J’ai commencé à prendre part aux réunions des ONG concernant ce projet à partir de 1998 au titre de la FIDH ; puis par la suite j’ai été associé au groupe de travail créé par la Commission des droits de l’homme de l’ONU.



Quelle définition donner aux disparitions forcées ?

Vous connaissez le schéma classique : on vient chercher quelqu’un à son domicile au petit matin ou bien on arrête quelqu’un dans la rue devant témoins sans respecter aucune forme légale (mandat d’arrêt par exemple) – la personne est emmenée et elle ne revient pas- le soir puis le lendemain la famille commence sérieusement à s’inquiéter – se rend au commissariat ou à la caserne de gendarmerie- et même si la famille ou les proches reconnaissent les gendarmes qui ont procédé à l’interpellation, ceux-ci déclarent alors qu’ils n’ont jamais vu cette personne- les policiers ou les gendarmes souvent renversent l’accusation en insinuant que la personne en question en réalité se cacherait et/ou aurait regagné le maquis et/ou ferait partie d’un groupe terroriste – et que « l’affaire » aurait été montée de toute pièce par la famille de la personne soit-disant « disparue ».
C’est en réalité une pratique de répression bien codifiée (même si elle n’a pas fait, à ma connaissance, l’objet de publication scientifique à ce jour).


La seule codification existante est celle réalisée par le régime nazi : il s’agit du décret « Nacht und Nebel » (Nuit et Brouillard) signé le 7 décembre 1941 par le maréchal Wilhelm Keitel ( Note du transcripteur : ce décret ordonne la déportation pour tous les ennemis ou opposants du Reich). Il était explicitement précisé dans ce décret que les autorités ne devaient en aucun cas divulguer des informations sur le sort des personnes interpellées en vue de créer un climat de terreur au sein de la population.

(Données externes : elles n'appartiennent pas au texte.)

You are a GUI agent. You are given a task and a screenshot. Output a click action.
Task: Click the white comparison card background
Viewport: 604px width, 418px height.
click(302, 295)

Il s’agissait donc de faire pression sur les familles et les proches des victimes et de supprimer les opposants de façon discrète afin de ne pas leur donner l’opportunité de s’exprimer publiquement lors d’un procès par exemple.
Cette technique a été par la suite lors des guerres coloniales puis exportée avec grand succès en Amérique latine dans les années 70 notamment en Argentine qui détient le triste record de disparus dont le nombre est évalué à 17 000. La pratique s’est élargie par de nombreux régimes autoritaires.
Cette pratique a été identifiée au départ par les familles de disparus qui ont mis en évidence les traits caractéristiques de ce mode de répression. L’information a été transmise ensuite à différentes ONG qui ont en fait état au sein de différentes instances internationales comme l’Organisation des États Américains. Cette dénonciation s’est organisée dès 1981 autour de la Fédération latino-américaine des associations des familles des détenus disparus. Cette structuration de la dénonciation s’est depuis poursuivie sur plusieurs continents (Asie, Afrique etc.). Toutefois, le développement du réseau africain reste encore très limité.


Dès 1974, les associations latino-américaines ont obtenu un premier « succès » devant la Commission des droits de l’homme des Nations unies (aujourd’hui remplacée par le Conseil des droits de l’homme) contre le Chili en obtenant la mise en place d’une commission d’enquête concernant ce que l’on appelait selon la terminologie de l’époque « les personnes manquantes ». Au début des 80, la pratique des disparitions se répand en Argentine qui bénéficie alors d’une double protection : celle des États Unis et celle de l’Union soviétique.
L’insuccès des démarches envers l’Argentine va en fin de compte permettre le lancement d’une nouvelle catégorie de procédures au sein des Nations unies baptisée « les procédures thématiques » au travers de la création d’un groupe de travail chargé de saisir en urgence les gouvernements de plaintes concernant des personnes disparues. Les ONG quant à elles vont continuer à réaliser un travail normatif consistant à définir précisément sur le plan juridique le concept de disparition qui se caractérise par une arrestation arbitraire, une privation de liberté plus ou moins longue qui est souvent suivie d’une exécution extra-judiciaire.
Ces éléments constitutifs d’une disparition entrent de plain pied dans le champ couvert par Pacte international des droits civils et politiques (PIDCP) de 1966.
L’un des éléments essentiels constitutif de la disparition c’est le déni de la disparition, le refus d’informer les familles du sort des personnes qui en sont victimes.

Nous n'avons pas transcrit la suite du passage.